4.1.1To Mary Williams Winslow
Florence, Italy.  December 31, 1912

Thank you very much for the pretty calendar with its kind message. It has found me still here—though rather restive—retained by my friends, Strong and his daughter, Loeser and his wife, the Berensons, etc, but driven on by the bad weather. London couldn’t be more wet and foggy—and by a certain dislike I have taken to the place and to the life of the aesthetical colony in it. Rome is far more to my taste—larger, nobler, more genuinely alive, and more appealing to wide reflection. In Florence it is rather the quaint, incidental, and hopelessly archaic that people feed their imagination upon. The landlord of my hotel complains that the stream of tourists has dwindled, and that people who came to spend the winter in Florence now go to Cairo instead.
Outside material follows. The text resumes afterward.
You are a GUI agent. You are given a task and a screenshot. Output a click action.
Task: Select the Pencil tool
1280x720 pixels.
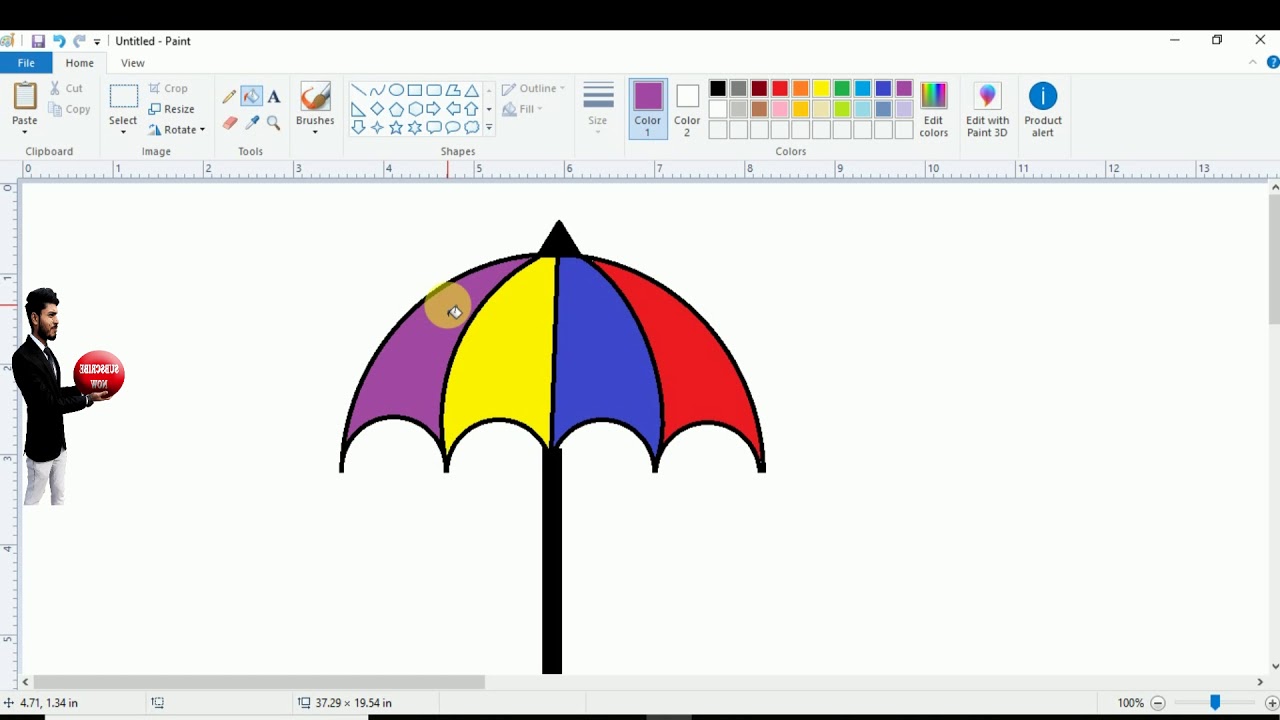point(229,97)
I can perfectly sympathize with this change of fashion, and though I am too lazy and fond of solitude to go to Egypt with the smart rabble, I am going for a while to the Riviera, to catch a glimpse of the sun and sea, on my way to Andalusia and thence to Madrid.

From The Letters of George Santayana:  Book Two, 1910-1920.  Cambridge, MA: The MIT Press, 2001.
Location of manuscript: The Houghton Library, Harvard University, Cambridge MA.